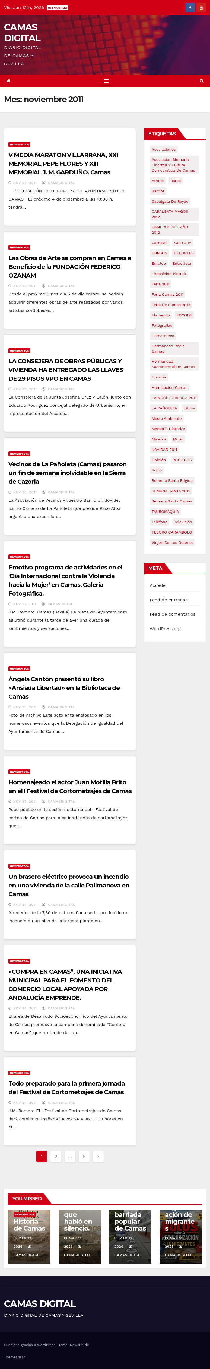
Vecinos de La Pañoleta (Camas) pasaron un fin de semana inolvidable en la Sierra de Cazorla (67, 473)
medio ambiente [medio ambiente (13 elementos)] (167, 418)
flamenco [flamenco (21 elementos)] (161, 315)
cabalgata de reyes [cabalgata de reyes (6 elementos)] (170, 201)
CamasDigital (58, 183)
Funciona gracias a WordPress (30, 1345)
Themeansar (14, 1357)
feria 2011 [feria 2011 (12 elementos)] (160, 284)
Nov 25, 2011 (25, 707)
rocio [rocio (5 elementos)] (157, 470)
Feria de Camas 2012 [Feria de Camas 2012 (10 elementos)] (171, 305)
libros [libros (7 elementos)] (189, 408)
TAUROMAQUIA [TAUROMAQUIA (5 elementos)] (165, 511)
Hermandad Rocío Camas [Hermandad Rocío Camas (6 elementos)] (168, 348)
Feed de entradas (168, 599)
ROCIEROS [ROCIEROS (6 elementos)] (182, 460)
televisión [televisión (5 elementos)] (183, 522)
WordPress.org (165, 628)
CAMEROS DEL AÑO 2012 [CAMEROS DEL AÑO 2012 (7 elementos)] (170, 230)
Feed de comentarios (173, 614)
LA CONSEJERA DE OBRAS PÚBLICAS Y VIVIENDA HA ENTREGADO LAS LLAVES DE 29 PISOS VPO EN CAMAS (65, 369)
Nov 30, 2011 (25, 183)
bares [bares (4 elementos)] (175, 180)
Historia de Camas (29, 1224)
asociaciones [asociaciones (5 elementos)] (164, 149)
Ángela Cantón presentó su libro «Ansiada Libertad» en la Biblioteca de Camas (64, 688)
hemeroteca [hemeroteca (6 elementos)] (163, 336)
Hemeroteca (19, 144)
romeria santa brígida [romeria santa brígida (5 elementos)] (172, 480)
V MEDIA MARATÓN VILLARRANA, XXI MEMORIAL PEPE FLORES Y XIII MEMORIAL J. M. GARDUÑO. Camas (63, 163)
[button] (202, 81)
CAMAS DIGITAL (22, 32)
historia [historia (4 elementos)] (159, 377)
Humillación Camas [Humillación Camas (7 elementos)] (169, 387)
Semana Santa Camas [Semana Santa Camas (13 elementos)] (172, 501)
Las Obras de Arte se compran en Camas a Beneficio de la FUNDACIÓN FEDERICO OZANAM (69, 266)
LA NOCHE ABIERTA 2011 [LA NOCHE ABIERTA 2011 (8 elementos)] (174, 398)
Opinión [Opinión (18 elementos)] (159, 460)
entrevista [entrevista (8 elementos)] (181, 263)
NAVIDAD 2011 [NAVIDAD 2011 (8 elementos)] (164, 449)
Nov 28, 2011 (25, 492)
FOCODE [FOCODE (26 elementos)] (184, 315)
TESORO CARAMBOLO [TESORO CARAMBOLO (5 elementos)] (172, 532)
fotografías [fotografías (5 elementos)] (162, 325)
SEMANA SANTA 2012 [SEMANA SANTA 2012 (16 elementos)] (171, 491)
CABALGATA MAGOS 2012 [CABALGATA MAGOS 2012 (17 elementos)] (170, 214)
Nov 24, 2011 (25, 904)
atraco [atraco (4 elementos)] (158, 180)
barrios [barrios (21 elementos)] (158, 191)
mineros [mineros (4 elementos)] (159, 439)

---

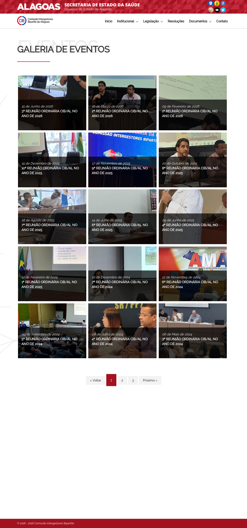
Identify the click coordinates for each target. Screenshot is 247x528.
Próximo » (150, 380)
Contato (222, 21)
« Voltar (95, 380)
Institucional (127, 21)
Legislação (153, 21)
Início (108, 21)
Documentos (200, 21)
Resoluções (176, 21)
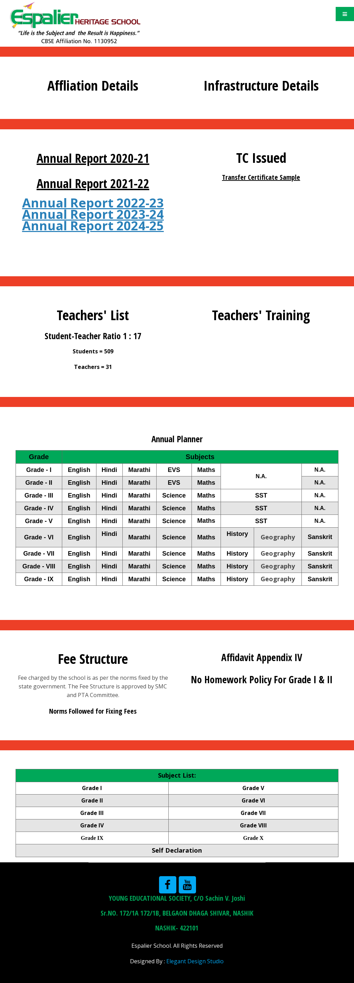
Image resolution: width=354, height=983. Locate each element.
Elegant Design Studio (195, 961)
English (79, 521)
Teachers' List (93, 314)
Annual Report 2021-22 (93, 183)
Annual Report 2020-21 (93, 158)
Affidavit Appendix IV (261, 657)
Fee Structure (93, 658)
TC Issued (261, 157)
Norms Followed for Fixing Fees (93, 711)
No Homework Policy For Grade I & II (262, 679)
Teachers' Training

**Problem statement:** Rescale the material from the line with "Affidavit Appendix IV (261, 657)" to the line with "Teachers' Training", both ends included, and give only those lines in full, text and all. Multiply every answer coordinate by 0.25 and round to whole numbers, with halves rounded up.

**Task answer:**
Affidavit Appendix IV (65, 164)
Fee Structure (23, 165)
TC Issued (65, 39)
Norms Followed for Fixing Fees (23, 178)
No Homework Policy For Grade I & II (66, 170)
Teachers' Training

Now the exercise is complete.